Prologue
Les Valkyries ont encore frappé
Nal’ki
Pourquoi faut-il que je sois toujours dérangé au moment où je vais me reposer ? On dirait que c’est la règle depuis que je suis sur cette planète, c’est fou. Quand je pense qu’on nous avait dit que ce serait tranquille, qu’ils n’opposeraient aucune résistance et qu’on pourrait se régénérer tranquillement grâce à l’atmosphère plus riche que la nôtre. N’importe quoi. Je crois que nos scientifiques nous ont menti juste pour nous rassurer et nous convaincre de quitter notre astre natal… Quoique, ils n’avaient peut-être pas d’autres moyens de persuader nos dirigeants et éviter ainsi la catastrophe annoncée. Bref, l’atmosphère riche est pleine de gaz polluants qui mettent parfois à mal nos implants de communication et l’opposition existe bel et bien. Je cherche à capter ce qu’il se passe mais n’y parviens pas. Comme à chaque fois qu’il arrive quelque chose, tout le monde discute en même temps et on ne comprend rien du tout. Je soupire et quitte le salon où je venais de me poser pour aller dans la salle que j’ai aménagée pour participer aux conférences avec le haut commandement resté sur le vaisseau-planète qui nous sert de base arrière. Tous des planqués, là-haut, mais il faut les écouter car eux savent. Eux peuvent observer toute cette planète que les locaux appellent la Terre. Eux sont plus à même de décider que nous qui sommes sur le terrain. Tu parles, ils sont tranquilles là-haut et nous envoient au charbon, c’est évident.

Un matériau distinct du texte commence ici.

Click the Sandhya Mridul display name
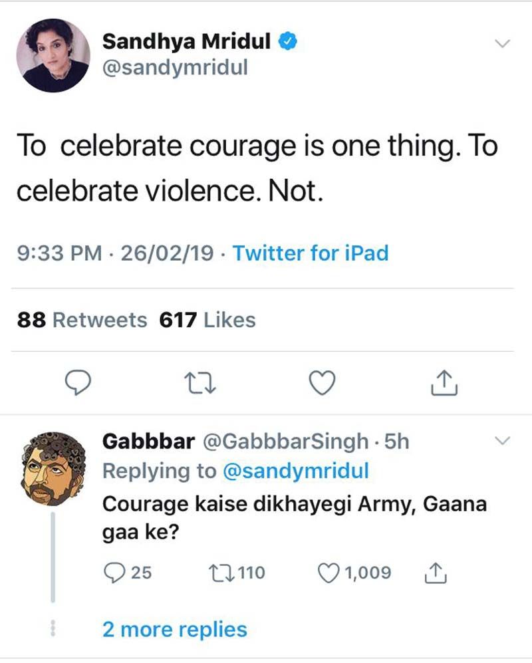 [186, 41]
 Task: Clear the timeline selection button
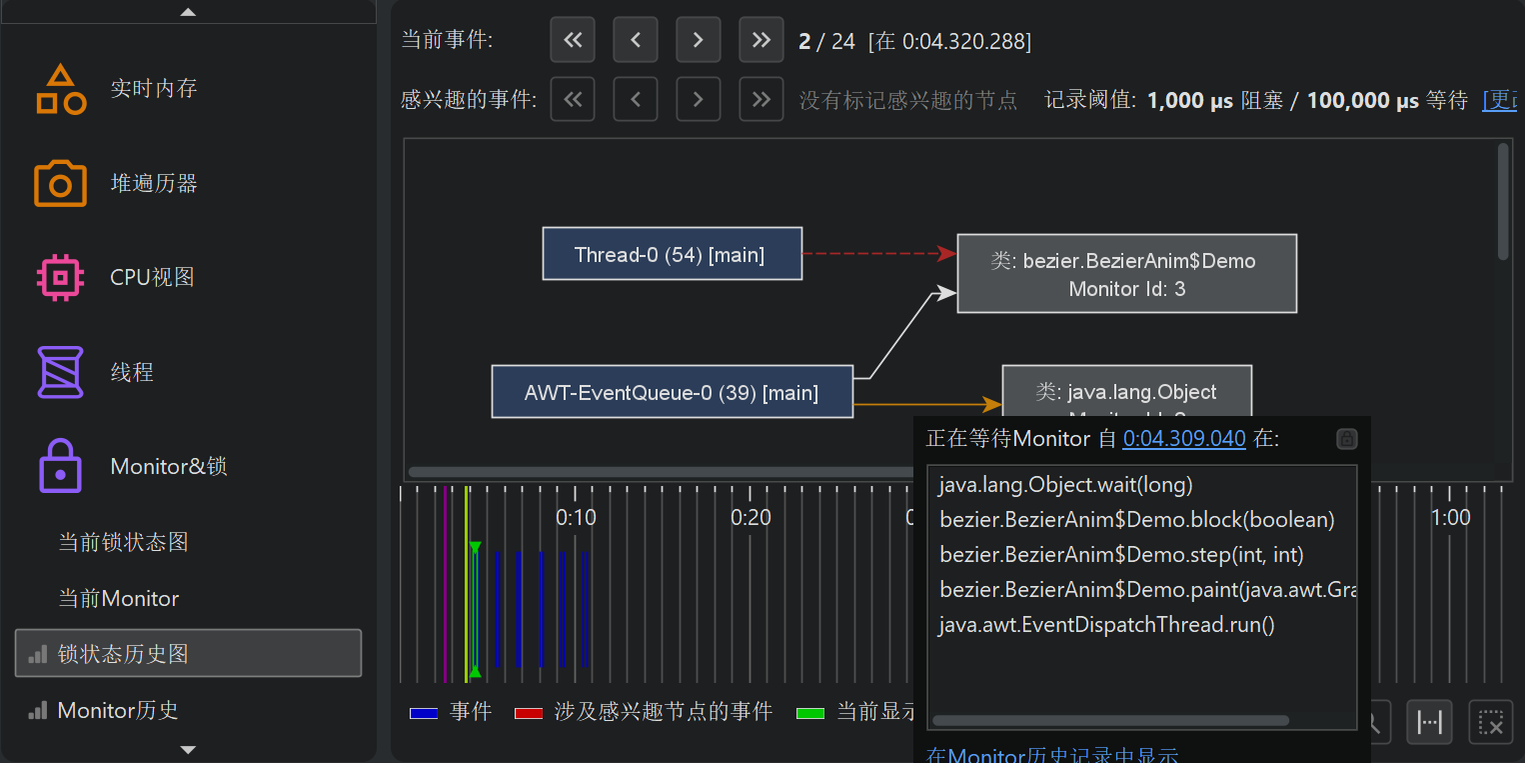(1490, 722)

Je ferme la porte derrière moi et m’installe sur le fauteuil avant de lancer l’intercom. La petite boîte s’allume et s’ouvre, diffusant autour de moi les images des différents participants qui comme moi se joignent à la conversation. La capacité de cette boîte m’étonne toujours. Ma pièce s’est transformée en salle de réunion et c’est comme si désormais j’avais fait le déplacement jusqu’à la salle de commandement du vaisseau-planète. Franchement, avec des outils comme ça, comment ça se fait qu’on n’a pas encore réduit tous ces rebelles à néant ?
— Tu vas encore être au centre de toutes les attentions, me souffle une voix chaude dans les oreilles.
Il faut vraiment que je m’habitue à ces conférences où tout le monde peut apparaître à n’importe quel endroit. Juste derrière moi se dresse Maxim, mon coéquipier et ami qui gère avec moi la zone qui nous a été confiée. Le grand blond me sourit mais je le sens tendu. A chaque fois que je me fais rabrouer par la grande hiérarchie, il disparaît. Je crois qu’il m’aime bien mais il ne faut surtout pas mettre en danger sa sacro sainte carrière.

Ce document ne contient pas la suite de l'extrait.